Schiffer Vivienne 4
Research Summary
AI-generated summary
Great Lakes Dredge (GLDD) SVP Vivienne Schiffer Sells 144,817 Shares
What Happened
Vivienne Schiffer, SVP, Chief Legal Officer, Chief Compliance Officer & Corporate Secretary of Great Lakes Dredge & Dock Corporation (GLDD), had two related transactions on April 1, 2026 tied to the company’s merger. Per the Merger Agreement, 144,817 shares of GLDD common stock were converted/cancelled in connection with the change of control and converted into cash at $17.00 per share (total ~ $2,461,889). Separately, 28,945 performance-based RSUs fully vested at the Effective Time and were treated in connection with the merger (value ~ $492,065).
Key Details
- Transaction date: 2026-04-01 (Effective Time of the Merger Agreement).
- Price/consideration: $17.00 per share (merger consideration).
- Quantities and cash values: 144,817 shares converted to cash → $2,461,889; 28,945 vested RSUs → $492,065 (based on $17.00/share).
- Transaction codes on Form 4: A = award/grant (vesting of performance RSUs); U = disposition in connection with a change in control (merger conversion).
- Post-transaction holdings: Common stock was cancelled and converted into cash at the Effective Time per the Merger Agreement. The filing notes 71,357 RSUs in total: 52,855 RSUs were canceled and converted to cash, and 18,502 RSUs were replaced by a cash-based award subject to the same time-based vesting conditions (i.e., certain RSUs remain as a cash-settled award).
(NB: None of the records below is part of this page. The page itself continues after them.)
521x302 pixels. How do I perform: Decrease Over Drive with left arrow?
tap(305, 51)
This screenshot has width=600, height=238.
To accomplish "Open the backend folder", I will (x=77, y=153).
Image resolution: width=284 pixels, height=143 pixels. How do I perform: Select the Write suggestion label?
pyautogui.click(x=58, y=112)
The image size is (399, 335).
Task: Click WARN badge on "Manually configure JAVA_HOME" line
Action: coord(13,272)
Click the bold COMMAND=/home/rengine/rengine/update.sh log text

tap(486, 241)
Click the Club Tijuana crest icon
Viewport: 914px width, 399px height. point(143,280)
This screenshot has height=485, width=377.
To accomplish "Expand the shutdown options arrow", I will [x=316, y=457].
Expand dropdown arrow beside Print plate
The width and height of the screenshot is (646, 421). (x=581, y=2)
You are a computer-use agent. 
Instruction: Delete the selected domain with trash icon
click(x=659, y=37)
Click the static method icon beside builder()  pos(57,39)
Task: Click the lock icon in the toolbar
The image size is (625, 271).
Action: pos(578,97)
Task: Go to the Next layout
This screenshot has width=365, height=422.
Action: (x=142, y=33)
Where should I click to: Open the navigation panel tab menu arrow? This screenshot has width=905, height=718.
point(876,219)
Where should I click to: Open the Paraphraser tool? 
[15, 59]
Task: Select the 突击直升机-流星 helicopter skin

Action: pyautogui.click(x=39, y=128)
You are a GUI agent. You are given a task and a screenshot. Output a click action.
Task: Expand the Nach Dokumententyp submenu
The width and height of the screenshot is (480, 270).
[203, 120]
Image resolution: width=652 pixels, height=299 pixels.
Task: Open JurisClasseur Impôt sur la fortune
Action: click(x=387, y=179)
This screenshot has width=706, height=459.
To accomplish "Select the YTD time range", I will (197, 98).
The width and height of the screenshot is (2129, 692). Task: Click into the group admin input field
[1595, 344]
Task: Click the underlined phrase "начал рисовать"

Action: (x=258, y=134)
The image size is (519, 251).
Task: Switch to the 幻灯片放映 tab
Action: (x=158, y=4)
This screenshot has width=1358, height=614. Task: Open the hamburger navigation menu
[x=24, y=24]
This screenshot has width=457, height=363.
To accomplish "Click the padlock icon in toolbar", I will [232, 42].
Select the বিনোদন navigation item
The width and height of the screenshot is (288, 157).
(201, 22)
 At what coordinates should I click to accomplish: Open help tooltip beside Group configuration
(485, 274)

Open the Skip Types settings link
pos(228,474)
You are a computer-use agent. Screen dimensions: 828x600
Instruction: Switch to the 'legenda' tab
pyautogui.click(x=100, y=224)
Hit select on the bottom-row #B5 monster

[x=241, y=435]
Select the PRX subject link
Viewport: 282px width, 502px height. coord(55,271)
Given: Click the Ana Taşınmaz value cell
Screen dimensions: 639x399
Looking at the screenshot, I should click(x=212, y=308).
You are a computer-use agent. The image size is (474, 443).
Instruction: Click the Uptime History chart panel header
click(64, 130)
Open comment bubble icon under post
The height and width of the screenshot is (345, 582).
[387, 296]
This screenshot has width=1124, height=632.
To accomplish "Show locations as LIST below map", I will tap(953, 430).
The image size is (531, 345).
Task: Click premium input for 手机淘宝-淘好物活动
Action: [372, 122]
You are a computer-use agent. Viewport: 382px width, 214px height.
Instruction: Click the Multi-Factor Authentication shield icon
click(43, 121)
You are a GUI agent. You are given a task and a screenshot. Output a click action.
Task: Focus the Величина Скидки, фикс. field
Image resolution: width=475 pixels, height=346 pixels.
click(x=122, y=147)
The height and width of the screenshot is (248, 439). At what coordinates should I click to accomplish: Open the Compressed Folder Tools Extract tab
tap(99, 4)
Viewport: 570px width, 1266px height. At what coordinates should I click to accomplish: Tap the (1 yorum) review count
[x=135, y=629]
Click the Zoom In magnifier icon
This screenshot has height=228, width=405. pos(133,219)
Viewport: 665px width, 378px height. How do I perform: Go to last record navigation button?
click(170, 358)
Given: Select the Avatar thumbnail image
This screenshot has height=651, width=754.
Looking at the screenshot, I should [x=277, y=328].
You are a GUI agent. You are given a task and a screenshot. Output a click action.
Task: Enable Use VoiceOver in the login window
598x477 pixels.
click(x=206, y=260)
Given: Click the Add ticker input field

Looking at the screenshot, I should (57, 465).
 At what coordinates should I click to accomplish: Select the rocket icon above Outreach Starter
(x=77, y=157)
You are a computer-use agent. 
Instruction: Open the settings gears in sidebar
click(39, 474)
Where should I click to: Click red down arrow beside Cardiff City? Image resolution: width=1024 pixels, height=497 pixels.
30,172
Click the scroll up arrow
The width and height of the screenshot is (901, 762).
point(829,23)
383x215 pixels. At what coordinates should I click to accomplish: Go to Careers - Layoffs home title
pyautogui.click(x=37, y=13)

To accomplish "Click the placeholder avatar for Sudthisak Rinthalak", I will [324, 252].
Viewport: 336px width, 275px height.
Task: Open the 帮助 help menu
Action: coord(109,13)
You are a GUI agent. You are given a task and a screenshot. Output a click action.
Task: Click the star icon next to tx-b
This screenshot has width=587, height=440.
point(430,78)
- Filing timeliness: Form 4 filed 2026-04-01 (same day as Effective Time); no late filing indicated.
- Relevant footnotes: F1 — performance RSUs fully vested at the Effective Time; F2 — summary of the Merger Agreement and $17.00 cash consideration; F3 — treatment of RSUs (cancellation, cash conversion, and replacement with cash-based award for 18,502 RSUs).
Context
This was not an open-market sale but a merger-related conversion: GLDD common shares were cancelled and holders received $17.00 per share in cash. The vested RSUs and the canceled shares were settled under the merger terms — routine in acquisitions and not a typical insider-initiated sale that signals personal trading intent.